§ Material for the task
[Start of section]

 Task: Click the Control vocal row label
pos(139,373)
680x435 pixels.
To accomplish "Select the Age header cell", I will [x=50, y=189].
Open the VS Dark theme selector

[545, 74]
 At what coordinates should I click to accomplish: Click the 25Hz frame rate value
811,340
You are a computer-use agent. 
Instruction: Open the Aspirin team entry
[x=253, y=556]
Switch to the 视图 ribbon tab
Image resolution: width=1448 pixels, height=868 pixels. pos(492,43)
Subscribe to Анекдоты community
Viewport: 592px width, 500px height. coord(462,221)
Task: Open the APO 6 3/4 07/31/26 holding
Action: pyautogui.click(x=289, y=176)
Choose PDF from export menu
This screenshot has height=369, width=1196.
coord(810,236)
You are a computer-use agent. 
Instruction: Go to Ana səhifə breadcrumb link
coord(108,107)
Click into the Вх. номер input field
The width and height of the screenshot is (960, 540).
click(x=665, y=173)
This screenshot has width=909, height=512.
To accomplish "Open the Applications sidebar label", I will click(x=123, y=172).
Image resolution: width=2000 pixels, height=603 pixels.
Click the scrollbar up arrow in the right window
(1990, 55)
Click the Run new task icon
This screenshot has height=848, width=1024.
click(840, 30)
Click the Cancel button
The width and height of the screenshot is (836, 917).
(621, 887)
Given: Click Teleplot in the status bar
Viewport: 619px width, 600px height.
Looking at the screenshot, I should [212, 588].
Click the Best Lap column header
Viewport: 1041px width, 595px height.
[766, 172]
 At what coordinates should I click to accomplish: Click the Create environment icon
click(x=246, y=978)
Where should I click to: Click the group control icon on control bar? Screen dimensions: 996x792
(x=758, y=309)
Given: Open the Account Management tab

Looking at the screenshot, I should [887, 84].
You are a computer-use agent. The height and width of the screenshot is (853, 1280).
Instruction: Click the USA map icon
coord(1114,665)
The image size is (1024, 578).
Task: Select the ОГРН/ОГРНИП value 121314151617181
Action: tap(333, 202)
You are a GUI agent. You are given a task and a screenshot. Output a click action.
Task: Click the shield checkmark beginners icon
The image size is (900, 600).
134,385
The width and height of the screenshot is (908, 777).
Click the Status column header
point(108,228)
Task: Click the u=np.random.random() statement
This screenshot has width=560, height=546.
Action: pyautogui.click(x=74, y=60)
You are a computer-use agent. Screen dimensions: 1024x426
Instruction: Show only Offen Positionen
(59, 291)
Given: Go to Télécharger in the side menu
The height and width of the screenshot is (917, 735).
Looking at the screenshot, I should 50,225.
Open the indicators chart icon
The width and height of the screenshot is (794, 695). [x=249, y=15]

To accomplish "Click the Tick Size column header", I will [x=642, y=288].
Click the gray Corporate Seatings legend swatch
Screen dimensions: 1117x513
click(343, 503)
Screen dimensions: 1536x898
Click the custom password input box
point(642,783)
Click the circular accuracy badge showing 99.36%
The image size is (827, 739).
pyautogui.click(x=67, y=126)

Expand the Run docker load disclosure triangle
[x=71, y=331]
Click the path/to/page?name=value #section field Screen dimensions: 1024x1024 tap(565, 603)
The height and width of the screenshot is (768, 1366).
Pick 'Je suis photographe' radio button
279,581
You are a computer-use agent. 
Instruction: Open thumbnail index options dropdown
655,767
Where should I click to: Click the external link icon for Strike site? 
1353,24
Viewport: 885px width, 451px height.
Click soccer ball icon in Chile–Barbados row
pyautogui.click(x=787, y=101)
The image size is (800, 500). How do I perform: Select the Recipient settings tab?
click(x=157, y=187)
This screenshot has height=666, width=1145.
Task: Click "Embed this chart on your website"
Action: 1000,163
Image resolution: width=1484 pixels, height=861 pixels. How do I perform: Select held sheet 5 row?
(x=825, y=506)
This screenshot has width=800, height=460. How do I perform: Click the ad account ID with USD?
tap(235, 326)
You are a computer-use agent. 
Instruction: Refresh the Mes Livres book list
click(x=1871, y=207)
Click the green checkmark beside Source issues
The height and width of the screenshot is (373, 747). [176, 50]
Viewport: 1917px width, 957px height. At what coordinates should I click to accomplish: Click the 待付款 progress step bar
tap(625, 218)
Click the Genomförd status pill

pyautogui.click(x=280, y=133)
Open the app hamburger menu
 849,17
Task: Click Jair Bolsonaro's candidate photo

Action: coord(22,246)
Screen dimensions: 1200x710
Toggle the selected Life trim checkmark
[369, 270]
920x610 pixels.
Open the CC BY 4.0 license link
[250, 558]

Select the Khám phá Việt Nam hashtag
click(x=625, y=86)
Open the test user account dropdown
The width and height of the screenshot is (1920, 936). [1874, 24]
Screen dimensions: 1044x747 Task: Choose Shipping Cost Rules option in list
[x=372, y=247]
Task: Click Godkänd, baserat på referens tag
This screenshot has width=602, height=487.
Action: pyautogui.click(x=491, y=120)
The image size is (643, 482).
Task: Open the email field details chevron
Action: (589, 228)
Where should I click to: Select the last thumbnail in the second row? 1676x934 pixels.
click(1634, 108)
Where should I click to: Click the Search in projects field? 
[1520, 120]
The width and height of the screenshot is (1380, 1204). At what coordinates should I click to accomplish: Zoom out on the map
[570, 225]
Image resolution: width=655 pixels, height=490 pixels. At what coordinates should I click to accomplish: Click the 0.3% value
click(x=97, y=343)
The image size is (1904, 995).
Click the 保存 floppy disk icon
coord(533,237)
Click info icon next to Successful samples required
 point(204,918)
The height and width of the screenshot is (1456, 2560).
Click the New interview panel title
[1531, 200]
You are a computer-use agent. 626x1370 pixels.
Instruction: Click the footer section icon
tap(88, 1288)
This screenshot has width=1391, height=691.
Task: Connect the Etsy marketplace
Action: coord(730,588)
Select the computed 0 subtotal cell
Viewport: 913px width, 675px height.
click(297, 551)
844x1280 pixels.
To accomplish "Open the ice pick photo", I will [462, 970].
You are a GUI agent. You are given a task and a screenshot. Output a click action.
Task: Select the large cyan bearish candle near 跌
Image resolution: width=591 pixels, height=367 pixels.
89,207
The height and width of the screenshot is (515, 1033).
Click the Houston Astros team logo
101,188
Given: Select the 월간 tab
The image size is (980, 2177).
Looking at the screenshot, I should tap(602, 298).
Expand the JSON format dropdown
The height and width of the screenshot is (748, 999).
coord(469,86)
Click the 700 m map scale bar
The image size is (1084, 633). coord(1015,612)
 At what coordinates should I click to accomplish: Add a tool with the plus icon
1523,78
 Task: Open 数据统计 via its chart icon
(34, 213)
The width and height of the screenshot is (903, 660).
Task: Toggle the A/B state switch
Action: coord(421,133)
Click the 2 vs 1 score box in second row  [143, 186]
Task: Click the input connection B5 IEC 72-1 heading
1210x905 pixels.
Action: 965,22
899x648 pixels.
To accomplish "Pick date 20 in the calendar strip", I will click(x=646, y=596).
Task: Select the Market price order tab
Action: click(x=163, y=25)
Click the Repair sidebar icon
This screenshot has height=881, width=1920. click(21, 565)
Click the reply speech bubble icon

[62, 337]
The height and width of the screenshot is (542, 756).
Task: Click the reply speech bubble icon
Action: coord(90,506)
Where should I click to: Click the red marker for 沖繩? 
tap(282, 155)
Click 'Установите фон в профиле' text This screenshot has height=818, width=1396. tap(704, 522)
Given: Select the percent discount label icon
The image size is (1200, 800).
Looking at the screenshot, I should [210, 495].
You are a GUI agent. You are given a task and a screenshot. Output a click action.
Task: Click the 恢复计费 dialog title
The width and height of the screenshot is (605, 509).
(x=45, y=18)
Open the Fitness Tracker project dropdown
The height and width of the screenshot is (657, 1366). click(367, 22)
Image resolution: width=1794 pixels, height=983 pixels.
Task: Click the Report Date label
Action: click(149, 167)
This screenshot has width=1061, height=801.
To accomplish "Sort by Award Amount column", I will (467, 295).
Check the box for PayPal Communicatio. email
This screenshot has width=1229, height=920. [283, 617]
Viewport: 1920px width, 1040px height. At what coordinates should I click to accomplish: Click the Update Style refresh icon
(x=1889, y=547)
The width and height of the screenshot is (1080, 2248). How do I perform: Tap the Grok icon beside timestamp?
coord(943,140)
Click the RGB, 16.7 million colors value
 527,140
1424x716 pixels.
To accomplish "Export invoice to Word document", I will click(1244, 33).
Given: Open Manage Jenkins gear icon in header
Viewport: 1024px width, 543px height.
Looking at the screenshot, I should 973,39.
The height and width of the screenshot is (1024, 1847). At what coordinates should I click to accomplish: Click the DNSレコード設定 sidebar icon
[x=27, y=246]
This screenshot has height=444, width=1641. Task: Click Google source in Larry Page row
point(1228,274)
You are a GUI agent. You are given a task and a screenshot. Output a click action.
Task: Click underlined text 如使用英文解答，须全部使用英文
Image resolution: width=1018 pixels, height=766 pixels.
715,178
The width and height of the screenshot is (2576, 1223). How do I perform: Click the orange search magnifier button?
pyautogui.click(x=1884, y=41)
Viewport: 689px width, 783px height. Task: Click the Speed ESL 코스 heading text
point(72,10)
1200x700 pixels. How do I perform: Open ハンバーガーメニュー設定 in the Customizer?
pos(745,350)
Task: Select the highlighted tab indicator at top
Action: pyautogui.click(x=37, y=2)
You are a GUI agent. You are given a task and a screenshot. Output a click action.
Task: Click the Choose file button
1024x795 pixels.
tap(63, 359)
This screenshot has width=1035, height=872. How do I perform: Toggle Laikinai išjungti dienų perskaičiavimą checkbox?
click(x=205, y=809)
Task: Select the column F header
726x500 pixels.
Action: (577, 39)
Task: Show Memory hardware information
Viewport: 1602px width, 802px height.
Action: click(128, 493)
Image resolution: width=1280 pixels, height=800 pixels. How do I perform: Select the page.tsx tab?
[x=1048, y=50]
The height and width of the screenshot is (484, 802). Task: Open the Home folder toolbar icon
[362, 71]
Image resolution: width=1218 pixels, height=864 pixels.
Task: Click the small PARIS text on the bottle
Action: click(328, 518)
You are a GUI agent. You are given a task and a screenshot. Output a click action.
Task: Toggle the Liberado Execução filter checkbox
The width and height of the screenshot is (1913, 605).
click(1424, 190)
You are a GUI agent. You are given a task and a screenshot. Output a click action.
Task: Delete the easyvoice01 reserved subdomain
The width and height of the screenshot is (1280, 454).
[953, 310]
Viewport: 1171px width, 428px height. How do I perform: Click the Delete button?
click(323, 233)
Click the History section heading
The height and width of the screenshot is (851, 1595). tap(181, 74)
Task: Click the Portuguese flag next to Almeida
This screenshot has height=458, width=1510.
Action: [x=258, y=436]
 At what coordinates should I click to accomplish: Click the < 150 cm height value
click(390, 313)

[End of section]

§ Aim of the task
Look through the data above and return exactly the lines from the one that contains "Check the box for PayPal Communicatio. email" to the one that contains "Given: Open Manage", inclusive, with nothing else.

§ Result of this exercise
Check the box for PayPal Communicatio. email
This screenshot has width=1229, height=920. [283, 617]
Viewport: 1920px width, 1040px height. At what coordinates should I click to accomplish: Click the Update Style refresh icon
(x=1889, y=547)
The width and height of the screenshot is (1080, 2248). How do I perform: Tap the Grok icon beside timestamp?
coord(943,140)
Click the RGB, 16.7 million colors value
 527,140
1424x716 pixels.
To accomplish "Export invoice to Word document", I will click(1244, 33).
Given: Open Manage Jenkins gear icon in header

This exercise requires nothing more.